::: SUPPLIED TEXT :::

The company does not refer to any corporate governance code drawn up by an organisation representing companies and in particular not the AFEP and MEDEF organisations, issued in December 2008.
Beyond the legal requirements, the company has set itself the following corporate governance rules.
- Management
- Board of Directors and its committees
Members of the Board of Directors
Thierry BOIRON, Director, Chairman of the Board of Directors
Christian BOIRON, Director, General Manager
Jacky ABECASSIS, Director
Michel BOUISSOU, Director (in place of F & MB CONSEIL company)
Michèle BOIRON, Director
Stéphanie CHESNOT, Director
Jean-Pierre BOYER, Director
Bruno GRANGE, Director
Christine BOYER-BOIRON, Director
François MARCHAL, Director
Société PIERRE FABRE SA, Director (Permanent representative: Eric DUCOURNAU)
The Audit Committee
The Audit Committee was formed during the Board Meeting on May 18, 2000, and is composed Jean-Pierre Boyer, Stéphanie Chesnot, Michel Bouissou who is considered independent, in accordance with the conditions defined by the Board.
A charter describes the different tasks and ways of operating of this Committee, summarised below.
-
The Audit Committee examines the financial statements and the financial information supplied to shareholders and to the market. For this purpose, it checks the employees responsible for preparing the accounts of Boiron France and of the group as well as the statutory auditors.
It assesses in particular the adequacy of provisions recorded in respect of known risks. Where necessary, it examines the procedures for assessing acquisition transactions and transfers of significant assets.
It participates in drawing up the annual audit plan, monitors the works planned by the internal audit department and the recommendations issued by the latter. Within this scope, it holds meetings with the manager of the Internal Audit Department and the audit reports are regularly submitted to it. - The Committee has no decision-making power and the conclusions on its works and proposals are reserved for the Board.

::: DATASET CONTENT :::

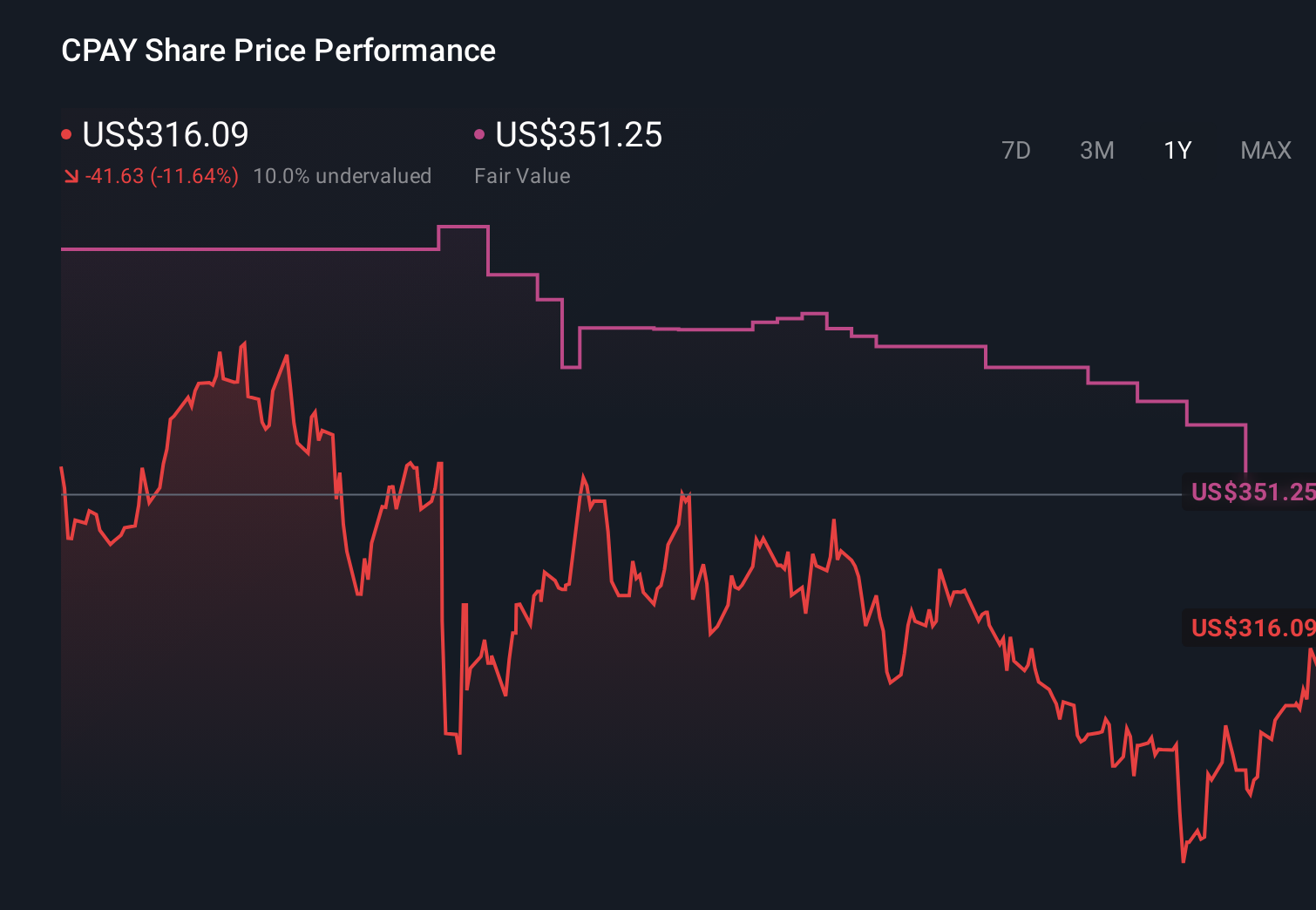This screenshot has height=910, width=1316.
Task: Click the purple dot next to US$351.25
Action: [478, 133]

:::

_COMPLETE THE FOLLOWING_:
(a) From the corporate governance text, set down the stretch from "A charter describes" through "the statutory auditors.", word for word.
(b) According to the corporate governance text, on what date was the Audit Committee formed?
(c) Extend the corporate governance text, beginning after its final sentence.

_ANSWERS FOR THE EXERCISE_:
(a)
A charter describes the different tasks and ways of operating of this Committee, summarised below.
-
The Audit Committee examines the financial statements and the financial information supplied to shareholders and to the market. For this purpose, it checks the employees responsible for preparing the accounts of Boiron France and of the group as well as the statutory auditors.

(b) The Audit Committee was formed during the Board Meeting on May 18, 2000.

(c)
The Compensation Committee
The membership of the Compensation Committee, established at the February 5, 2003 meeting of the Board of Directors, is as follows:
- Mr. Michel Bouissou, representing the company F & M.B. Conseil, Chairman; and
- Mr. Bruno Grange, Member
Its role consists in examining and proposing to the Board of Directors the amounts and terms and conditions of fixed and variable compensation, including benefits in kind and deferred compensation, for the Chairman, Chief Executive Officer, and deputy Chief Executive Officer. Its operating procedures and powers are described in a charter.
- Internal Control
Company policy consist to develop the sensitivity of each employee, each service, each area of the responsibilities and risks inherent to the position occupied in order to that each and all, they can continuously monitor and ensure the achievement of their objectives.
Among the key players we have:
- The Board of Directors and the Audit Committee;
- The Management Commitee composed of the CEO, the Deputy CEO and the CEOs assistants;
- The head pharmacist;
- The Regulatory Affairs Department;
- The Legal Department;
- The Financial Risks Committee;
- The Internal Audit Departement.
Functioning of Internal Audit Department
Attached to Senior Management, it examines the adequacy and efficacy of the organisation's internal control system. In this connection, it makes recommendations and ensures they are followed up. It acts in purely financial fields and in more operational matters (purchase process analysis, sales etc.) in France and internationally.